Gastronomie ohne Kontinentaleuropäer aufgeschmissen
Die Restaurantbesitzerin macht sich Sorgen, weil mit dem Brexit viel weniger Kontinentaleuropäer ins Land kämen. Ungarn, Polen, Rumänen, Spanier – ohne sie seien viele Gastronomiebetriebe genauso aufgeschmissen wie die Landwirtschaft.
"Der Nachschub ist ja jetzt schon viel viel geringer geworden, das wird ein großes Problem, wir müssen sehen, auch das wissen wir ja noch nicht, wie das passiert mit den neuen Gesetzen und ob das Leute dann überhaupt noch attraktiv finden und so weiter."
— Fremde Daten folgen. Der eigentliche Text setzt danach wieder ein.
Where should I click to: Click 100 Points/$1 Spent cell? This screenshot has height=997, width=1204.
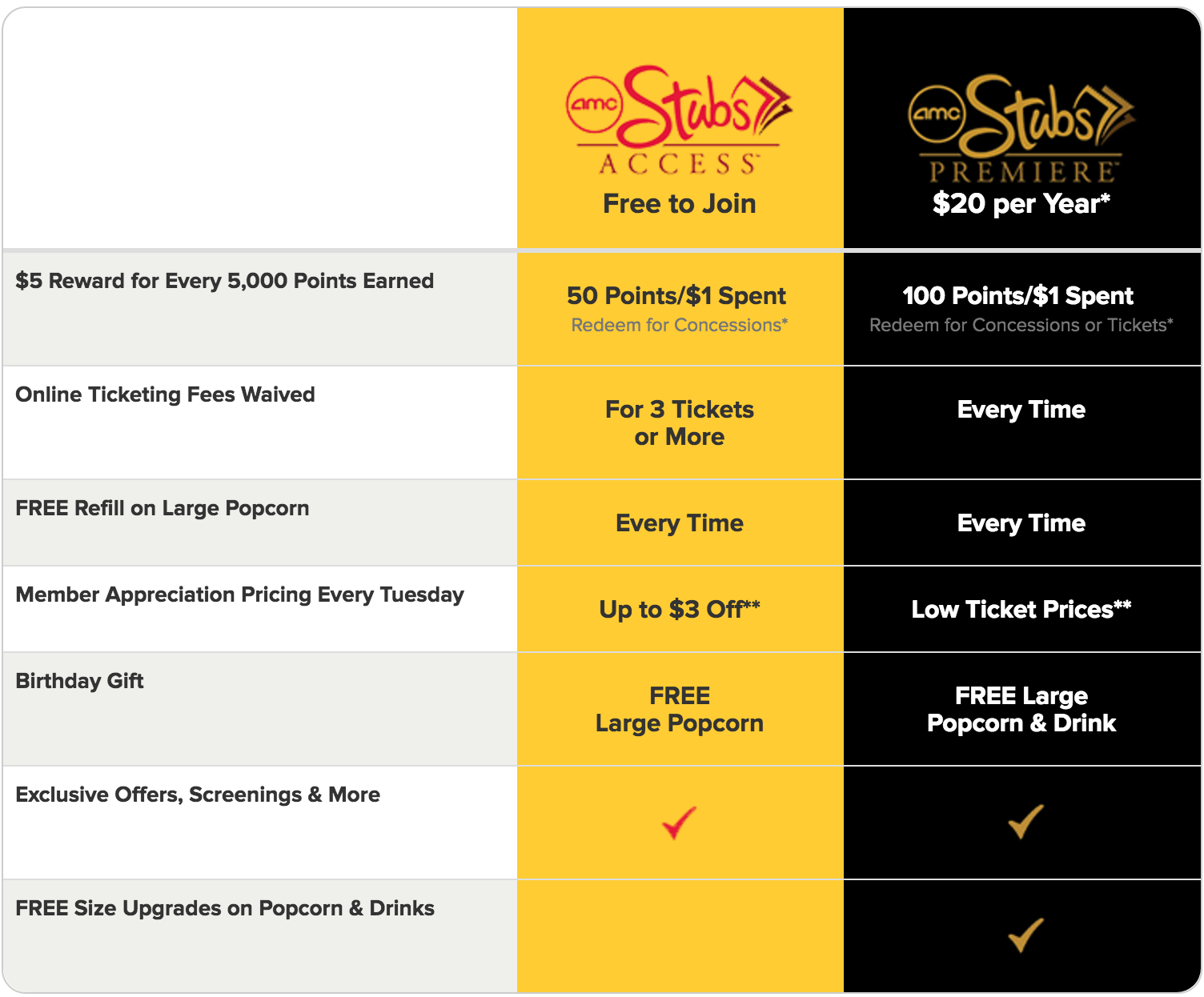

Das neue britische Zuwanderungsrecht sei für Kellner, Köche oder Barristas überhaupt nicht attraktiv, findet die Chefin.
"Also, ein Limit, dass man 30.000 Pfund im Jahr verdienen muss, um so eine Arbeitserlaubnis zu bekommen, oder es ist immer nur für ein Jahr. Also, erst mal für ein Jahr, für jemanden rüberzukommen, seine Familie rüberzuholen, lohnt sich das für einen Koch – das ist halt die Frage."
Dieser Beitrag gehört zur Reportagereihe "Lost in Brexit – Französisch-britische Trennungsgeschichten" in der Sendung "Gesichter Europas".
Mit dem Brexit wollten viele Briten ihre guten alten Zeiten zurück. Im Endeffekt könnten die hohen Hürden für Zuwanderer aus der EU aber das Gegenteil bewirken:
"Das Kassensystem hier erlaubt auch den Kunden, direkt vom Menü zu bestellen. Wenn ich keine Kellner mehr finde, dann gibt's halt keine Kellner mehr. Dann müssen alle auf ihr Telefon gehen und da bestellen."
Sorge um ihr Bier, ihr Sauerkraut, ihre Würstchen
Vorerst aber kann sie ihren Espresso und ihren Tee noch bei einer Bedienung ordern. Bele Weiss sorgt sich aber auch um ihr Bier, ihr Sauerkraut und vor allem ihre Würstchen. Und zwar nicht nur, weil es auf Agrarprodukte hohe Zölle geben könnte, sondern auch weil wieder umfassende Zollkontrollen an der Grenze drohen.
"Kurzfristig haben wir ein großes Lager gekauft, wir haben dort ein Gefrierhaus einbauen lassen, wo wir mehrere Paletten von Würstchen halt jetzt erst mal einfrieren werden. Das ist jetzt auch wieder ein Cashflow-Problem, du musst die ja alle erst mal im Voraus bezahlen, die dann da liegen lassen, hoffen, dass der Gefrierer nicht zusammenbricht, und dann haben wir für mehrere Monate das Problem erst mal stabilisiert. Aber es sind natürlich irrsinnige zusätzliche Kosten."
Die Würstchen in England herstellen lassen? Geht nicht, erklärt Weiss, die Briten kennen nur Rohwürstchen, die Deutschen aber seien gebrüht. Und die Briten würden Wert legen auf die bayerischen Originale, von einem Metzger, der auch das Oktoberfest beliefert. Bleibt also vorerst nur: Stockpiling, Vorräte anlegen.
"Wenn man sich überlegt, das hochzurechnen: Lidl macht das, Sainsbury macht das, Tesco macht das, die ganzen Supermärkte, jeder macht so einen Quatsch."